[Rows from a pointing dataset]
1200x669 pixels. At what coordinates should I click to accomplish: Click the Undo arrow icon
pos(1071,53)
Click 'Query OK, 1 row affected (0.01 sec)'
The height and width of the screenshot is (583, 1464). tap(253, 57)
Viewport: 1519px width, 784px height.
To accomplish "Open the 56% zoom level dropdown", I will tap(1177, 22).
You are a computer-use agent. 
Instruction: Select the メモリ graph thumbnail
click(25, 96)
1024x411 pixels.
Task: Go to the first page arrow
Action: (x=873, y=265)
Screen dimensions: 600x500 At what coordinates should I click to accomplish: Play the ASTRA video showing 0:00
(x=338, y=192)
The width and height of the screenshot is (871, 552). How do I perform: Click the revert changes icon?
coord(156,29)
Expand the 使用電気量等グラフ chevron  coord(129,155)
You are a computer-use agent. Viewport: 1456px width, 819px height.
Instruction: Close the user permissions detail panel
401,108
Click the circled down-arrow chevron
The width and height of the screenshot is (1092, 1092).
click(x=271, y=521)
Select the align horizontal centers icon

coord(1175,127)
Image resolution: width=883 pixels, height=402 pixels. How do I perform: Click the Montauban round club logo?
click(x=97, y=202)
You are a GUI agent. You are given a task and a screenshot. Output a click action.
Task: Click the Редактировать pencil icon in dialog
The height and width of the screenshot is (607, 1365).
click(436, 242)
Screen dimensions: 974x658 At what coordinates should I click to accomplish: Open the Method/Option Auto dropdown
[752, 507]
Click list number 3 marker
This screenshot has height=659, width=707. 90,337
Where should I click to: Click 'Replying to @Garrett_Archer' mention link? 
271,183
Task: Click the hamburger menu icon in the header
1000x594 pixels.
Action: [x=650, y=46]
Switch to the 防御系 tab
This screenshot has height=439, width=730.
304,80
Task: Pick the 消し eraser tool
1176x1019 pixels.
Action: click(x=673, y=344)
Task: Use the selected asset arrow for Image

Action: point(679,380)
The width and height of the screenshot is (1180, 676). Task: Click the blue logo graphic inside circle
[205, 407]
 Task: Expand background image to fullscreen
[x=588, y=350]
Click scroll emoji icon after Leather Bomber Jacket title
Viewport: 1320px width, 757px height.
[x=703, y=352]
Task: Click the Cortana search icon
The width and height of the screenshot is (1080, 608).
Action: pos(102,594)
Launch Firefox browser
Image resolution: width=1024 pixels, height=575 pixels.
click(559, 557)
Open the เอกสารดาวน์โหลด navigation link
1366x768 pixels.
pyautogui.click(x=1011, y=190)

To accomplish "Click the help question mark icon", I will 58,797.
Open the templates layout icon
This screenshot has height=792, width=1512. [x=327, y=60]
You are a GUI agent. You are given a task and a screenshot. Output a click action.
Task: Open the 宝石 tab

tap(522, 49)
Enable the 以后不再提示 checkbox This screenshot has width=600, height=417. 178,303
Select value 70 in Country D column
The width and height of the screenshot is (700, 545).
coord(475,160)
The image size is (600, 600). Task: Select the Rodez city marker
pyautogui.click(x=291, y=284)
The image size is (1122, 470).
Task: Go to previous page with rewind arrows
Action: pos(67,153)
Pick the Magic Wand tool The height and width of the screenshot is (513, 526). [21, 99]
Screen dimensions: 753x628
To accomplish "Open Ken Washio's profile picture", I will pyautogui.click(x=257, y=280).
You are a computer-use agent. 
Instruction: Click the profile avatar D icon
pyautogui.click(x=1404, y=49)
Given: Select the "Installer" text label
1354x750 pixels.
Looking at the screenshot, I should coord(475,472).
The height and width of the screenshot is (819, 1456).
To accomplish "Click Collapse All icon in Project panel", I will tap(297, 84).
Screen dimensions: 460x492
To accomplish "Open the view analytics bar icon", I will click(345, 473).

### Stated goal:
Retype all of the rows above verbatim, keeping every line unchanged.

### Task output:
1200x669 pixels. At what coordinates should I click to accomplish: Click the Undo arrow icon
pos(1071,53)
Click 'Query OK, 1 row affected (0.01 sec)'
The height and width of the screenshot is (583, 1464). tap(253, 57)
Viewport: 1519px width, 784px height.
To accomplish "Open the 56% zoom level dropdown", I will tap(1177, 22).
You are a computer-use agent. 
Instruction: Select the メモリ graph thumbnail
click(25, 96)
1024x411 pixels.
Task: Go to the first page arrow
Action: (x=873, y=265)
Screen dimensions: 600x500 At what coordinates should I click to accomplish: Play the ASTRA video showing 0:00
(x=338, y=192)
The width and height of the screenshot is (871, 552). How do I perform: Click the revert changes icon?
coord(156,29)
Expand the 使用電気量等グラフ chevron  coord(129,155)
You are a computer-use agent. Viewport: 1456px width, 819px height.
Instruction: Close the user permissions detail panel
401,108
Click the circled down-arrow chevron
The width and height of the screenshot is (1092, 1092).
click(x=271, y=521)
Select the align horizontal centers icon

coord(1175,127)
Image resolution: width=883 pixels, height=402 pixels. How do I perform: Click the Montauban round club logo?
click(x=97, y=202)
You are a GUI agent. You are given a task and a screenshot. Output a click action.
Task: Click the Редактировать pencil icon in dialog
The height and width of the screenshot is (607, 1365).
click(436, 242)
Screen dimensions: 974x658 At what coordinates should I click to accomplish: Open the Method/Option Auto dropdown
[752, 507]
Click list number 3 marker
This screenshot has height=659, width=707. 90,337
Where should I click to: Click 'Replying to @Garrett_Archer' mention link? 
271,183
Task: Click the hamburger menu icon in the header
1000x594 pixels.
Action: [x=650, y=46]
Switch to the 防御系 tab
This screenshot has height=439, width=730.
304,80
Task: Pick the 消し eraser tool
1176x1019 pixels.
Action: click(x=673, y=344)
Task: Use the selected asset arrow for Image

Action: point(679,380)
The width and height of the screenshot is (1180, 676). Task: Click the blue logo graphic inside circle
[205, 407]
 Task: Expand background image to fullscreen
[x=588, y=350]
Click scroll emoji icon after Leather Bomber Jacket title
Viewport: 1320px width, 757px height.
[x=703, y=352]
Task: Click the Cortana search icon
The width and height of the screenshot is (1080, 608).
Action: pos(102,594)
Launch Firefox browser
Image resolution: width=1024 pixels, height=575 pixels.
click(559, 557)
Open the เอกสารดาวน์โหลด navigation link
1366x768 pixels.
pyautogui.click(x=1011, y=190)

To accomplish "Click the help question mark icon", I will 58,797.
Open the templates layout icon
This screenshot has height=792, width=1512. [x=327, y=60]
You are a GUI agent. You are given a task and a screenshot. Output a click action.
Task: Open the 宝石 tab

tap(522, 49)
Enable the 以后不再提示 checkbox This screenshot has width=600, height=417. 178,303
Select value 70 in Country D column
The width and height of the screenshot is (700, 545).
coord(475,160)
The image size is (600, 600). Task: Select the Rodez city marker
pyautogui.click(x=291, y=284)
The image size is (1122, 470).
Task: Go to previous page with rewind arrows
Action: pos(67,153)
Pick the Magic Wand tool The height and width of the screenshot is (513, 526). [21, 99]
Screen dimensions: 753x628
To accomplish "Open Ken Washio's profile picture", I will pyautogui.click(x=257, y=280).
You are a computer-use agent. 
Instruction: Click the profile avatar D icon
pyautogui.click(x=1404, y=49)
Given: Select the "Installer" text label
1354x750 pixels.
Looking at the screenshot, I should coord(475,472).
The height and width of the screenshot is (819, 1456).
To accomplish "Click Collapse All icon in Project panel", I will tap(297, 84).
Screen dimensions: 460x492
To accomplish "Open the view analytics bar icon", I will click(345, 473).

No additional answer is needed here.